◆ Material provided:
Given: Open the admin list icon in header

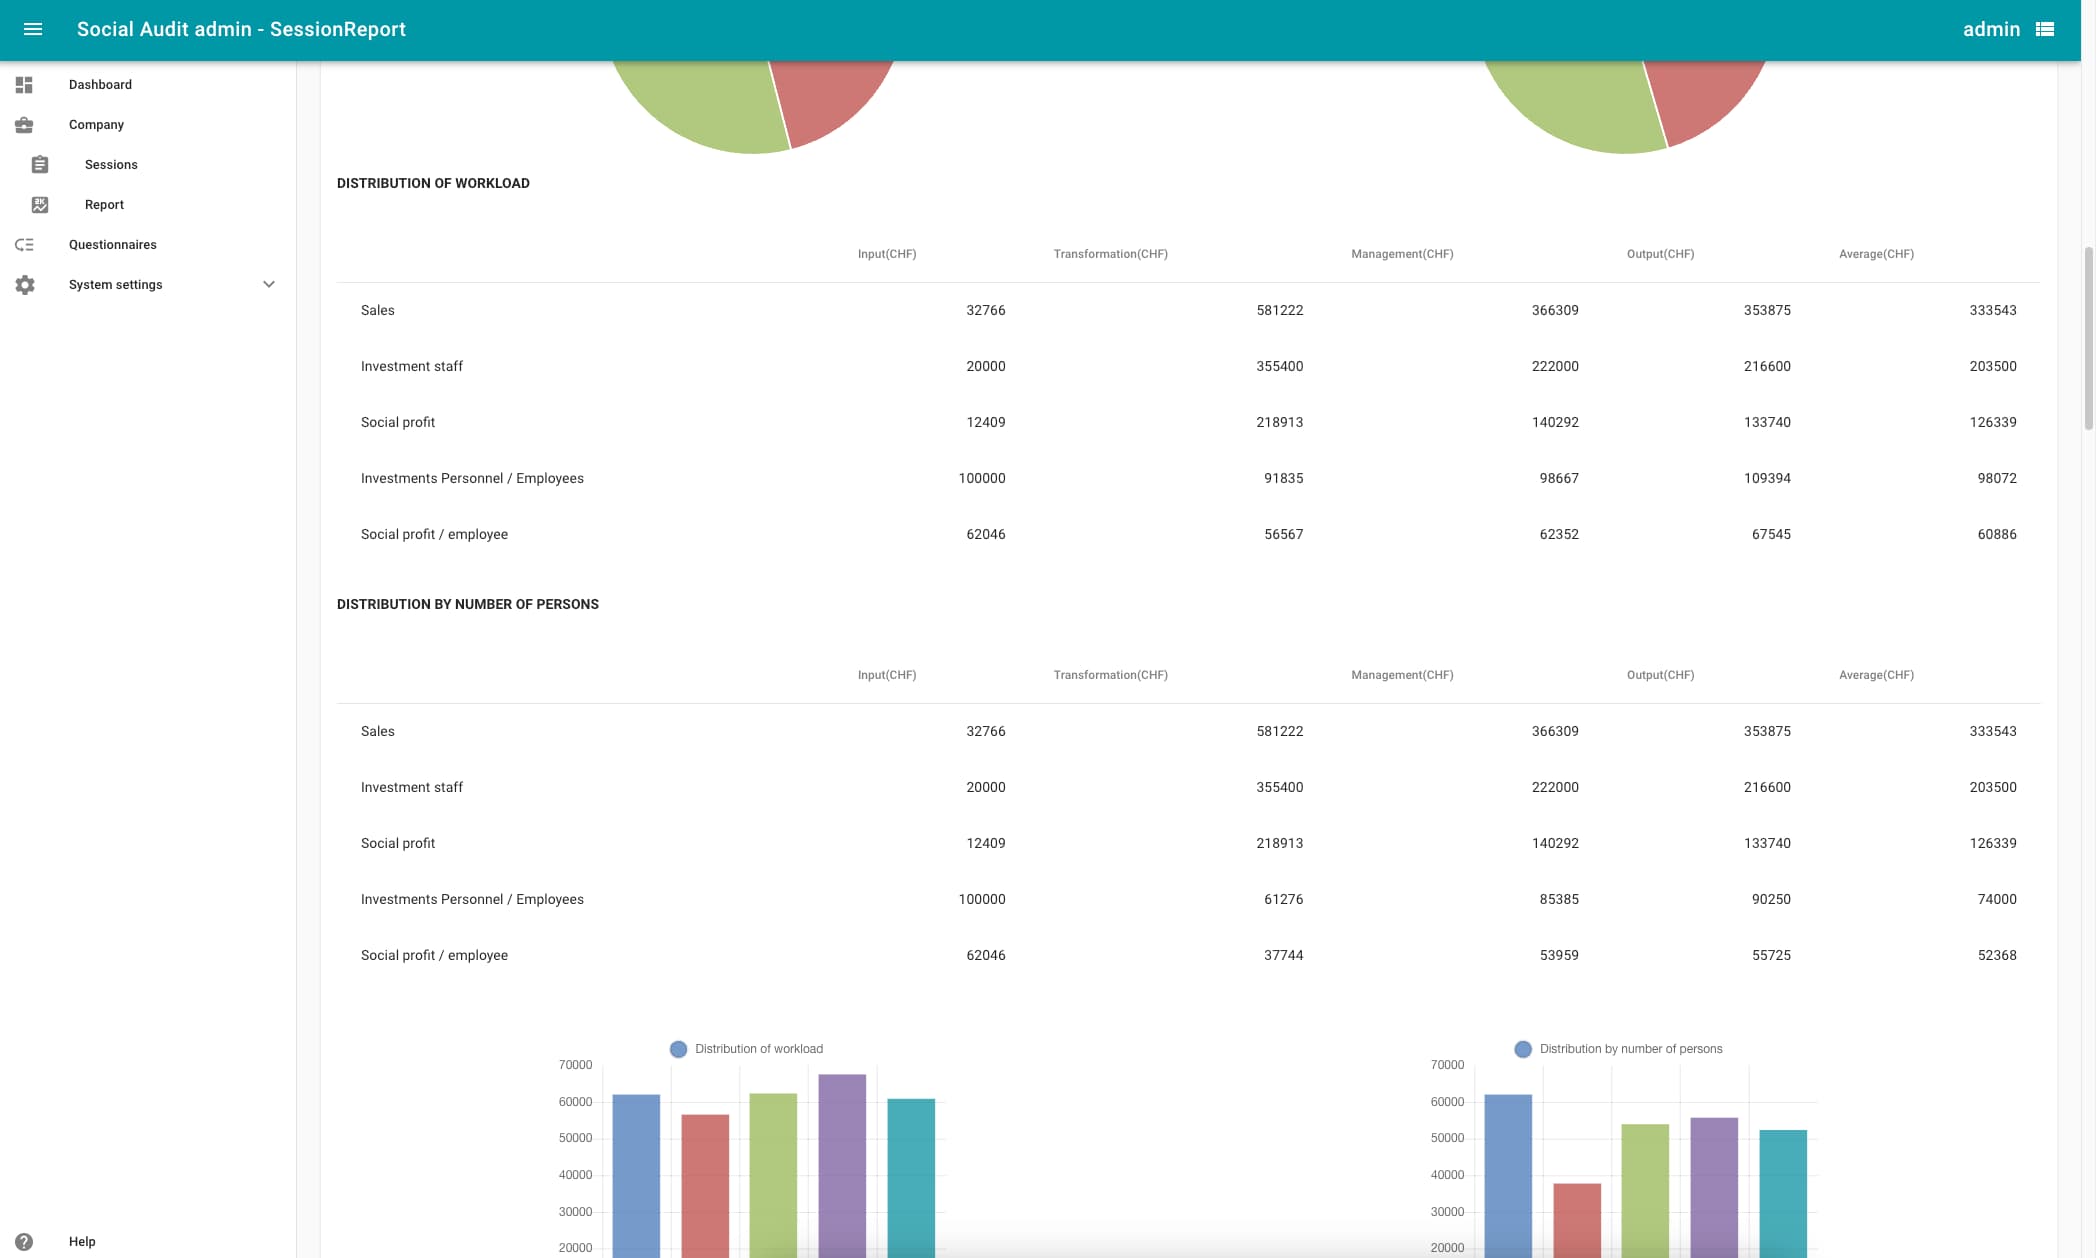Looking at the screenshot, I should 2045,29.
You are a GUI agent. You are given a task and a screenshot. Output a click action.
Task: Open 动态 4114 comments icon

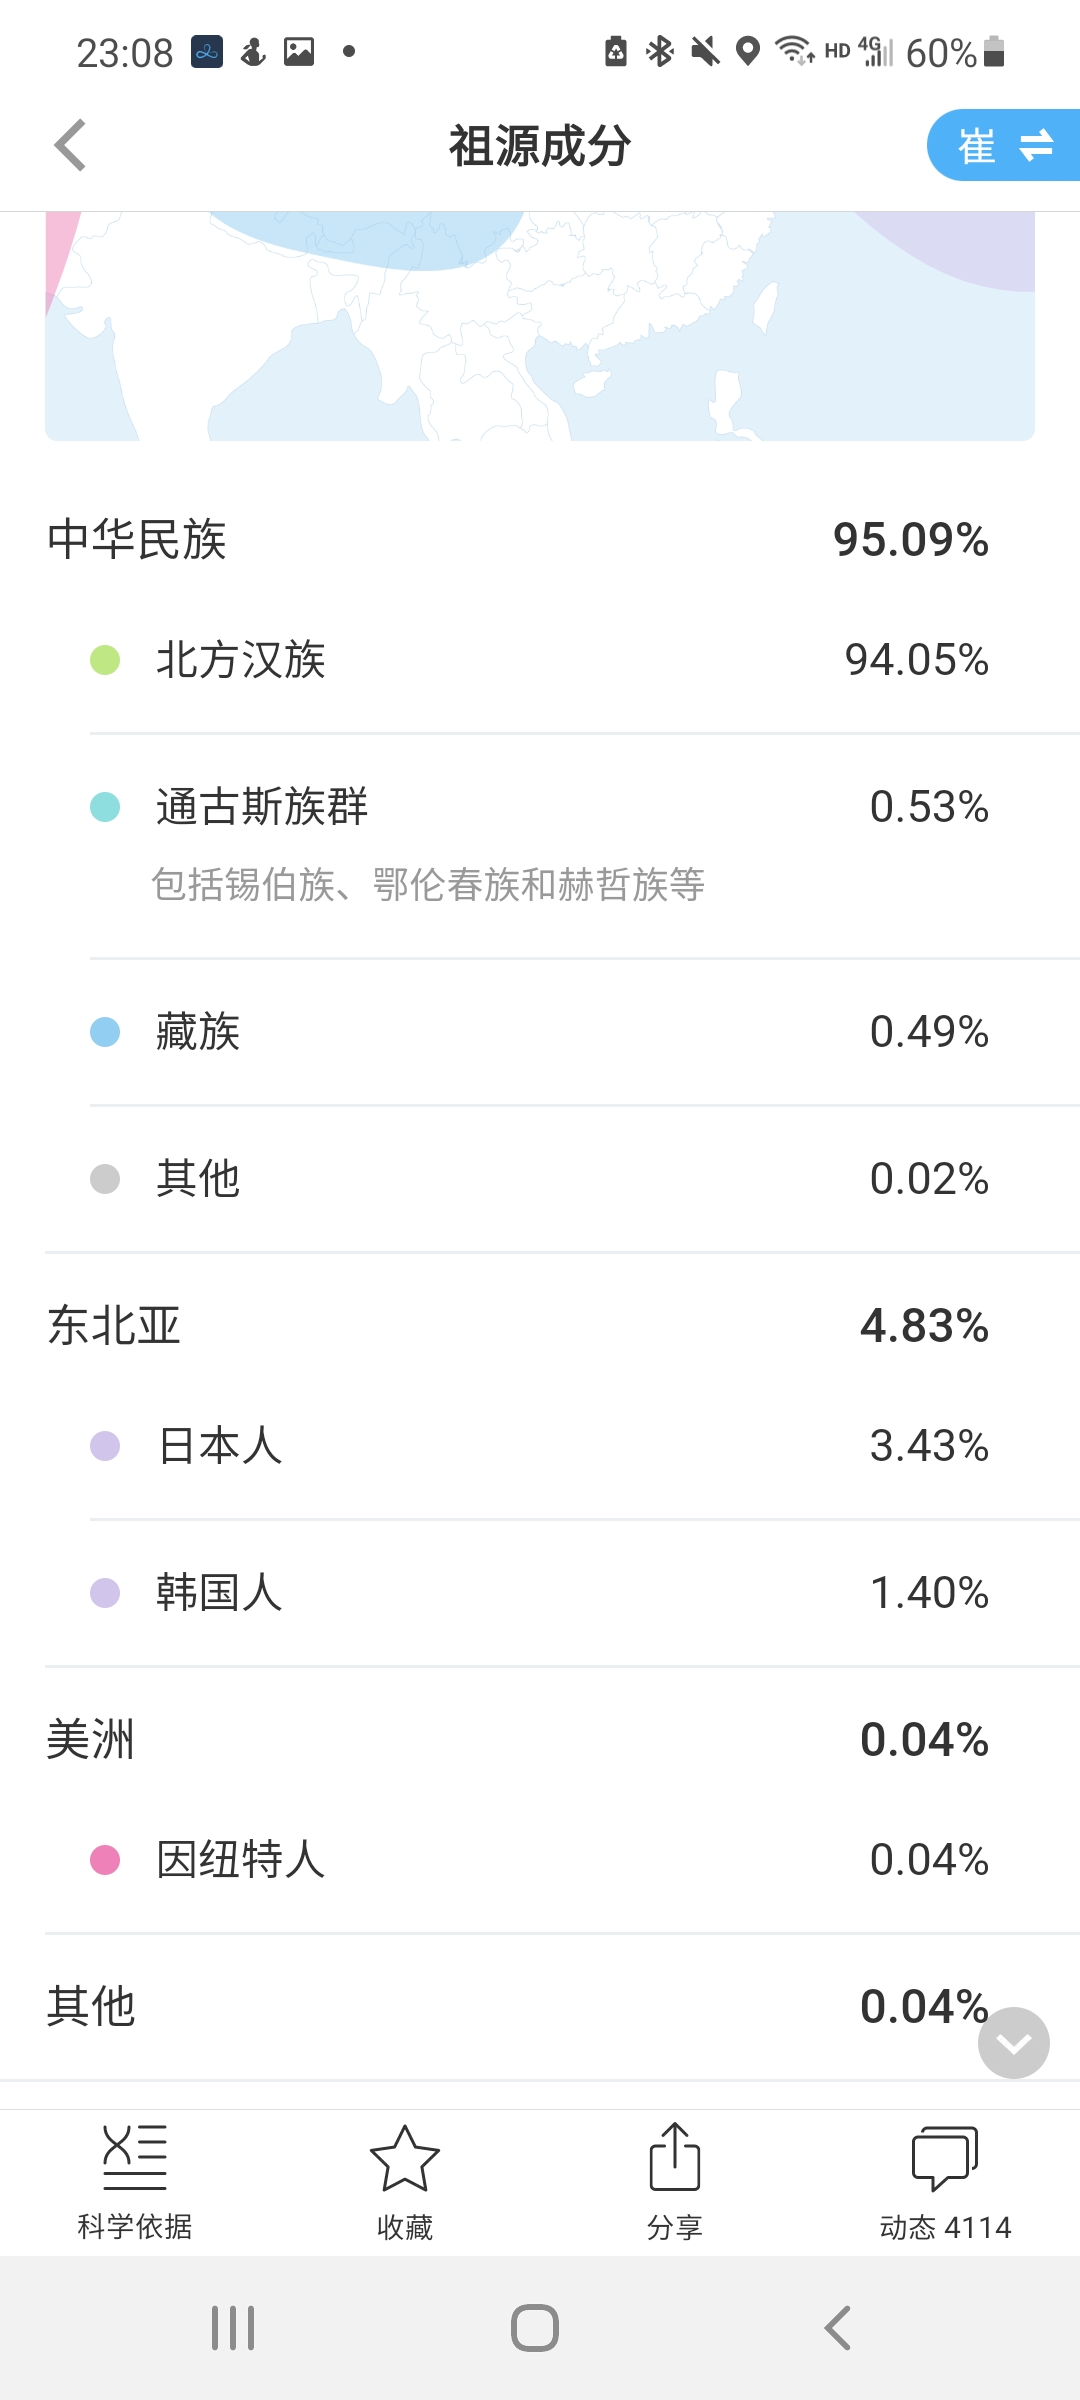[945, 2182]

◆ Exercise directions:
Rewrite the entries above, replacing every "icon" with "button" and keeping the rest unchanged. Omit the pictures.

◆ Written answer:
Given: Open the admin list button in header

Looking at the screenshot, I should 2045,29.
You are a GUI agent. You are given a task and a screenshot. Output a click action.
Task: Open 动态 4114 comments button

[945, 2182]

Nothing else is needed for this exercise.